To help develop a dialogue on how to address these growing concerns, many agencies have studied ways to reduce these emerging impacts.
For example, Sandia conducted a study in 2007, and other groups like the National Science Foundation, General Accountability Office, National Research Council, Electric Power Research Institute, Department of Energy, and Johnson Foundation have also recently evaluated approaches and research needed to address these concerns. Most ideas fall into three major categories:
Reduce water use for electric power and transportation fuels.
Many approaches exist that could help reduce water consumption for electric power generation, but technologies like dry and hybrid cooling and renewable energy have cost or intermittency issues that must be improved.
Since virtually all new alternative transportation fuels will increase freshwater consumption, major scale-up of these fuels must include approaches that use less water for growing, mining, processing, or refining.
Develop materials and water treatment technologies that more easily enable use of non-traditional water resources.
With freshwater supplies becoming more limited, wastewater reuse and non-traditional water use, including sea water, brackish ground water, and produced water will be needed.
New water treatment technologies that can meet emerging water quality requirements at much lower energy use will be important.
These improvements could reduce energy use for water treatment and pumping, while accelerating the use of non-traditional water resources in the energy sector, such as for cooling or for hydraulic fracking. Improve water assessment and energy and water systems analysis and decision tools.
Compounding the uncertainty of available water supplies is a lack of data on water consumption.
Improved water use and consumption data collection and better water monitoring are needed.
Improved decision support tools and system analysis approaches are also needed to help communities and regions better understand and collaborate to sustainably develop solutions that minimize freshwater demand and consumption.
From the private sector, companies and associations have already started to leverage their talent and resources to address these issues.
For example, EPRI and their power utility affiliates have initiated studies of new low-water use cooling approaches and have helped develop a $16 million large-scale testing facility at a power plant in the southeastern United States to test innovative, low water use cooling technologies.

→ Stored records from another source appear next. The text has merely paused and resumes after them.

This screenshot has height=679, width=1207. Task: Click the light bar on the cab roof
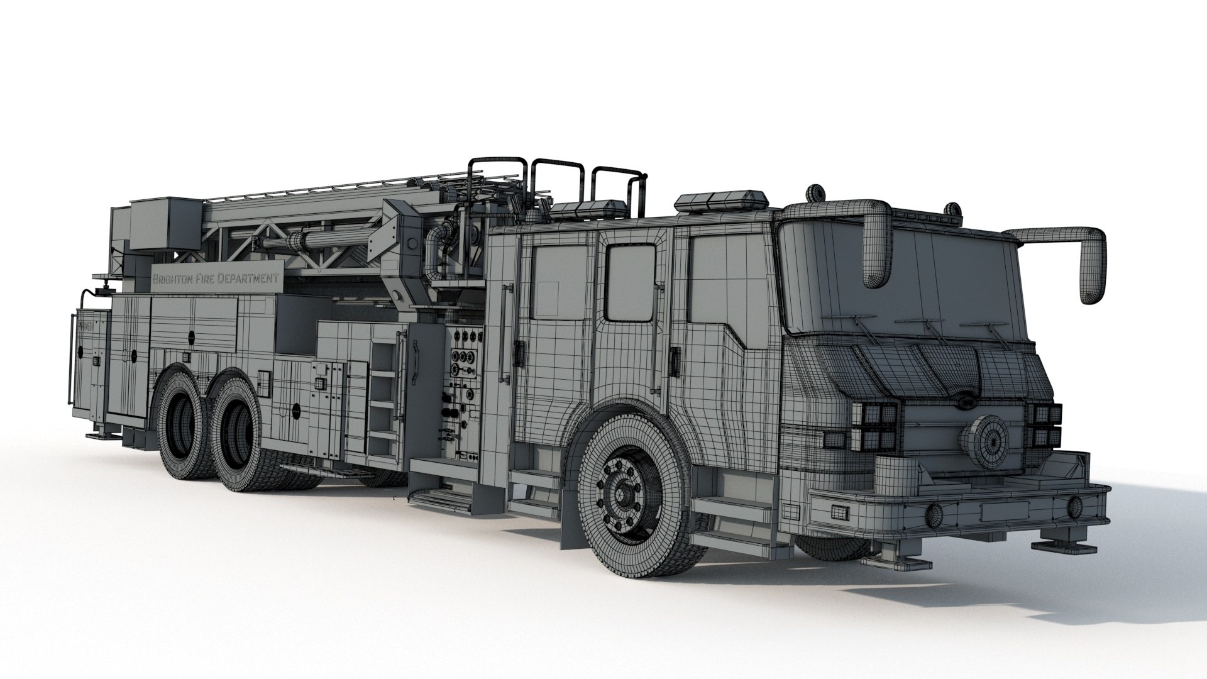722,200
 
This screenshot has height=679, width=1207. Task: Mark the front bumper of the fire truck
956,506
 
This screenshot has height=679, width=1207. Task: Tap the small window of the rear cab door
630,282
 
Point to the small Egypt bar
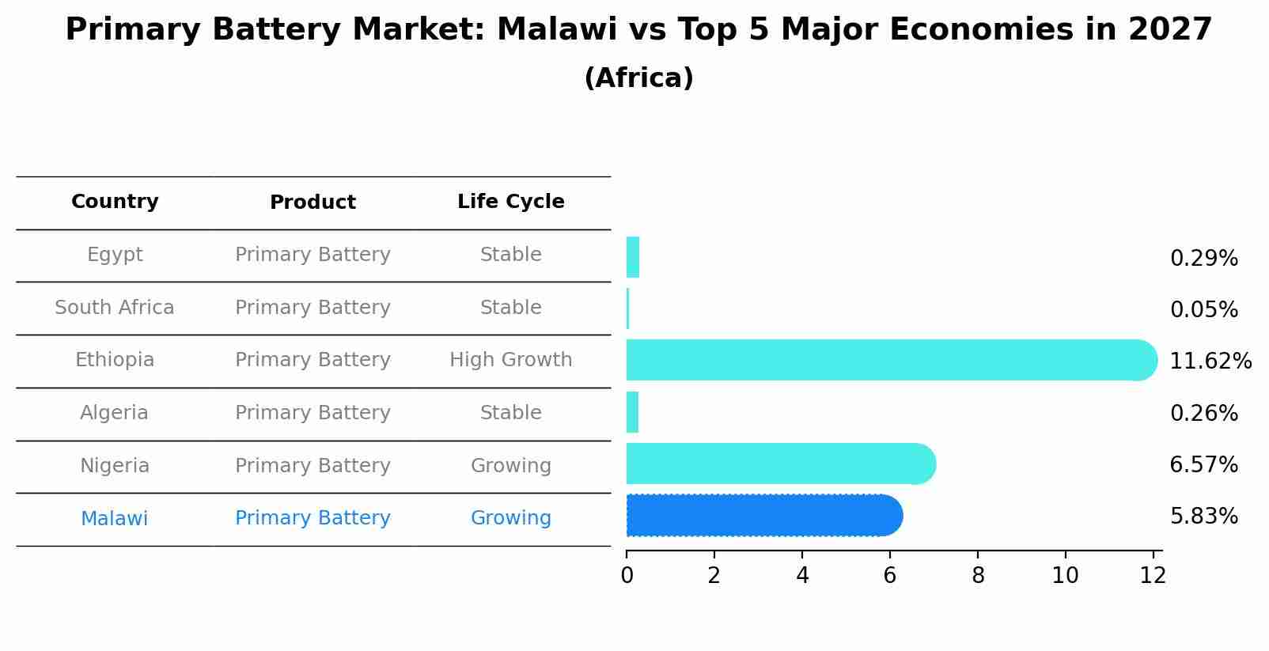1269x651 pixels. click(x=632, y=257)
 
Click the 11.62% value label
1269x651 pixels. click(x=1210, y=361)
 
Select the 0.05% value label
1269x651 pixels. click(x=1203, y=310)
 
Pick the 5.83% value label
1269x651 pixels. click(x=1203, y=517)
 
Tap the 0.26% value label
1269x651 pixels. click(x=1203, y=413)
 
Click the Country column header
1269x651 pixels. click(x=115, y=202)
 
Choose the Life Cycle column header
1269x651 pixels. click(x=510, y=202)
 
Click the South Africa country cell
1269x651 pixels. click(x=115, y=308)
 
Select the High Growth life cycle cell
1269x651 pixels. click(x=510, y=360)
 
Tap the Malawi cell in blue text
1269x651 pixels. click(x=115, y=519)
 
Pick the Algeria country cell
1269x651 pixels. click(x=115, y=413)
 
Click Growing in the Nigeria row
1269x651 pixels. click(x=510, y=466)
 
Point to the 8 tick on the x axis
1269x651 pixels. click(x=978, y=576)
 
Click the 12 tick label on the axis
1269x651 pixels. click(x=1153, y=576)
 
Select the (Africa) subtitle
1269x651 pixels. click(x=638, y=78)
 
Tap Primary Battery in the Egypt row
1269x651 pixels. click(x=313, y=255)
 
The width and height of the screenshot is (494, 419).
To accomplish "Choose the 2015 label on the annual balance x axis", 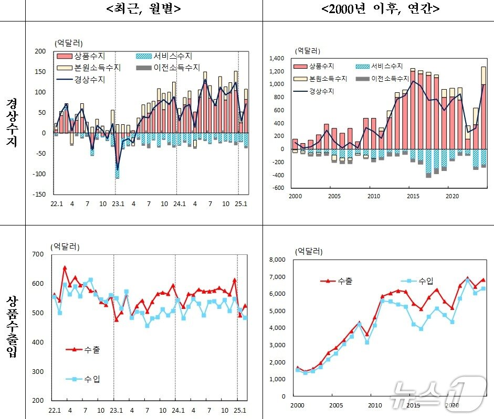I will coord(413,196).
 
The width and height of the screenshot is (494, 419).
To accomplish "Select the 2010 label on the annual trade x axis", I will coord(374,405).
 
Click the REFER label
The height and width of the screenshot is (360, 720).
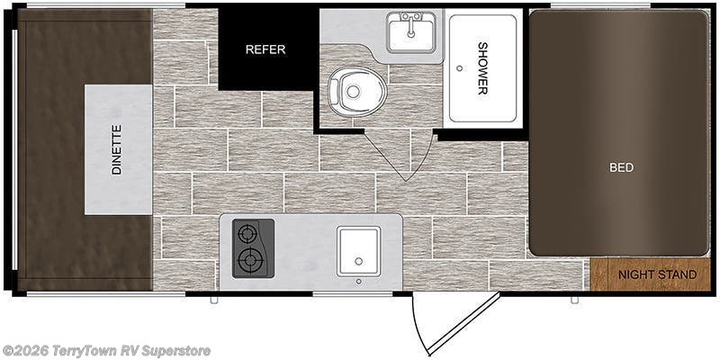point(266,50)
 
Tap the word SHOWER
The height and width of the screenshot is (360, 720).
point(482,68)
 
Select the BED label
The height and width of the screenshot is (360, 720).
point(621,167)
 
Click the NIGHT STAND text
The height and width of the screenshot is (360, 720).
point(658,275)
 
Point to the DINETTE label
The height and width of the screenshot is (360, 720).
point(117,149)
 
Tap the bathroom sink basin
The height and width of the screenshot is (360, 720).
point(411,32)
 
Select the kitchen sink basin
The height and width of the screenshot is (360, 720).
point(358,251)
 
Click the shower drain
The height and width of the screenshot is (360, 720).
point(459,68)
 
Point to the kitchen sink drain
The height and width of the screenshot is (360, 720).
point(358,261)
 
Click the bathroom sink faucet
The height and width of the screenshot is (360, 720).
point(411,24)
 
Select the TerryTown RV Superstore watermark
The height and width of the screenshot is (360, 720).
point(106,351)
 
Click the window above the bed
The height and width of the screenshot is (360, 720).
point(600,6)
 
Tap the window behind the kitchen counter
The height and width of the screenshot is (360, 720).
point(353,293)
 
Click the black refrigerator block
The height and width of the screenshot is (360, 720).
point(268,49)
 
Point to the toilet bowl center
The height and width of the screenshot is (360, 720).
point(353,92)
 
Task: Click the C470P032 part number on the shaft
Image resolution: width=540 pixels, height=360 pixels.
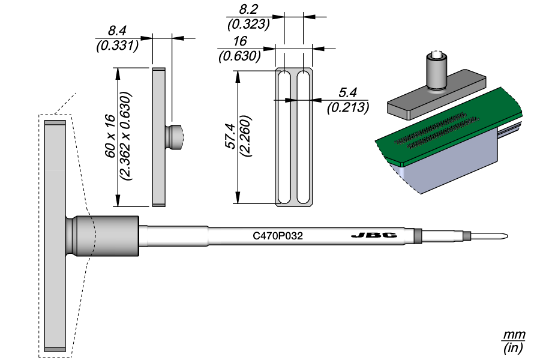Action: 277,236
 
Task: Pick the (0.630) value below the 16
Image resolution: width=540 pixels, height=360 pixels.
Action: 239,56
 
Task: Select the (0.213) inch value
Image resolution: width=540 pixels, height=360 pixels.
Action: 348,107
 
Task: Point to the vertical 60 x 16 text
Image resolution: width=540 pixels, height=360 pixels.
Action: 110,136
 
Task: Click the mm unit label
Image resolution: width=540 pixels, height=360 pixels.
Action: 514,334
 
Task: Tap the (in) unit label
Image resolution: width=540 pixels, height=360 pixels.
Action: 514,347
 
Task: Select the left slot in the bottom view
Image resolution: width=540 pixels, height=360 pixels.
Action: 286,137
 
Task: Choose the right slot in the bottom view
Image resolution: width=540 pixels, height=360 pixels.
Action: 303,137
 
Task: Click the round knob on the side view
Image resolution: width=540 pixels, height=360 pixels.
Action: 176,137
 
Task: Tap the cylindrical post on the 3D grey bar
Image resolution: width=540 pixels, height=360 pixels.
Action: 436,71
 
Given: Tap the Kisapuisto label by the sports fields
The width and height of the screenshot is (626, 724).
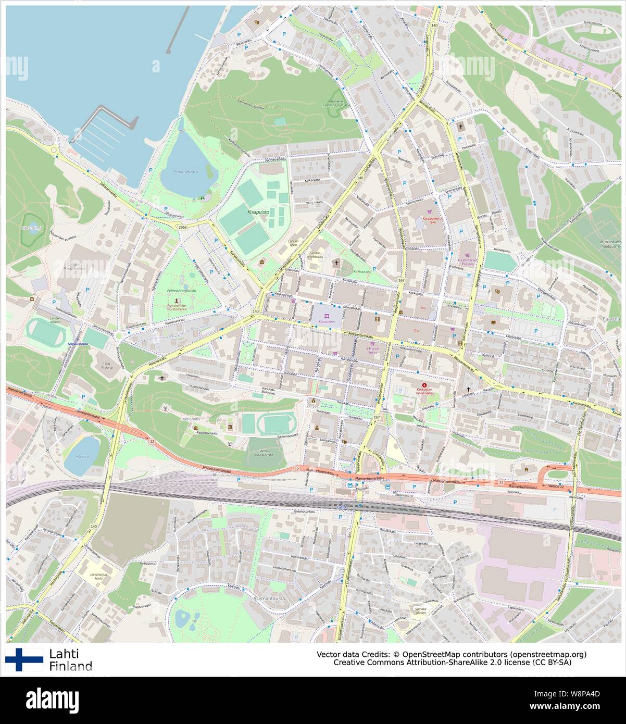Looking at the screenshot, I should (258, 213).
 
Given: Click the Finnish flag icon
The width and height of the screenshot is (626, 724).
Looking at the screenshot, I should (23, 659).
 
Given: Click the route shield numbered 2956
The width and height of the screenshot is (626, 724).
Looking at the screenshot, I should (182, 228).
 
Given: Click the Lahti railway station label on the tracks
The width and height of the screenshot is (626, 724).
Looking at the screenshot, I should (341, 507).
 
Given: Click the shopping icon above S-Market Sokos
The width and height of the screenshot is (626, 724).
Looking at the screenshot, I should (373, 344).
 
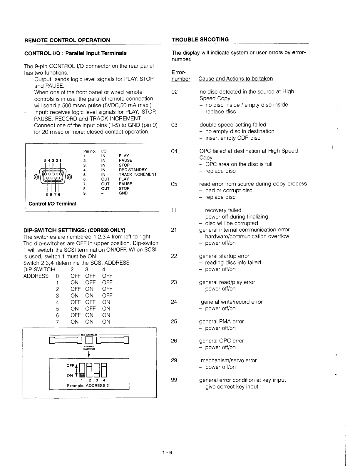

In the oil and gas area, companies in both Canada and the United States have implemented approaches to use brackish water and water reuse in oil sands and hydraulic fracturing to minimize both the use of freshwater and wastewater disposal.
These efforts all support the broader focus of addressing a more balanced and sustainable use of natural and financial resources to support public health and economic development.
(The author advises US government on projects for future challenges.)